Las Vegas seems to be the perfect place to test out autonomous and now remote-piloted vehicles.
Perhaps it’s the town’s “anything goes” attitude, or just the fact that you have a lot of people who need rides inside a fairly compact area with mostly predictable traffic patterns. Either way, Vegas is the place to experience the latest in mobility innovations.
Among the autonomous shuttles and taxis now plying the Las Vegas downtown area in beta mode, you’ll now see Halo.Car, which is driverless but not autonomous. Instead, Halo is developing remote control technology where the vehicle is “driven” by a human being in an office using a real-time simulator.
With cameras mounted on the vehicle delivering a virtual view of the road, the remote driver can pilot any of a fleet of Kia Niro EVs to the precise location of a renter. The renter can then drive the car normally. When they’re done, they just let Halo know and a remote driver takes over and brings the Kia back to home base.

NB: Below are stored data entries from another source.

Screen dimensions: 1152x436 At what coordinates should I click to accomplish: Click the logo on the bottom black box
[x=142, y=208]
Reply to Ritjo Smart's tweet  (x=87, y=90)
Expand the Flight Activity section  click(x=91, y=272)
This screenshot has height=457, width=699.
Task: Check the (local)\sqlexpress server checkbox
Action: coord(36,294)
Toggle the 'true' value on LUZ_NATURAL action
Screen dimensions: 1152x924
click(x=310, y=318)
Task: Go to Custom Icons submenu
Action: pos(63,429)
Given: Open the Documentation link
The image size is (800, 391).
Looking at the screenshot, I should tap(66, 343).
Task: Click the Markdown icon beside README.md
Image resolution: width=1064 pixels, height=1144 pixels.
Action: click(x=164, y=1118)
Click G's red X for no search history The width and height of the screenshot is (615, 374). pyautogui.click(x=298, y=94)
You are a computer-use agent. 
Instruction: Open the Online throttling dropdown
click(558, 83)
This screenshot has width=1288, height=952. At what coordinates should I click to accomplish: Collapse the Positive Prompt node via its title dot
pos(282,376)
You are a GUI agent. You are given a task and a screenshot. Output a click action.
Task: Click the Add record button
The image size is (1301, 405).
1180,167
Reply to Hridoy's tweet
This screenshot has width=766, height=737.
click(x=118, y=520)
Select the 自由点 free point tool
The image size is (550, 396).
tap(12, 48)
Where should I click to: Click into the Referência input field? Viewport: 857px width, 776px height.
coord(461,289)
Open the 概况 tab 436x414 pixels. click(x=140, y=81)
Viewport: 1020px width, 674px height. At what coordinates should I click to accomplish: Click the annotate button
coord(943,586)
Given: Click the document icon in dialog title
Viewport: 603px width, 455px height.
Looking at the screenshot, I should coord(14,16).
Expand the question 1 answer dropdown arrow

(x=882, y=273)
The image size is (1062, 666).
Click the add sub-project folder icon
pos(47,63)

“Halo is an all-electric, driverless mobility solution where we provide a car on demand through a mobile app,” said Bill Reeves, head of hardware for Halo.
How it works
Halo’s remote pilots undergo a rigorous three-month training and certification process, which includes 40 hours of remote driving in real-world conditions using actual roads. During the training, the remote pilot is backed up by a human driver in the driver’s seat of the vehicle. Halo has been testing the service with three Niro EVs. Each has been outfitted with the camera and remote control systems necessary for remote piloting.
The Halo remote piloting system uses a simulator similar to a gaming setup for racing. The cameras deliver a real-time view of the road around the vehicle, and a remote driver simply pilots the rental to the specified location.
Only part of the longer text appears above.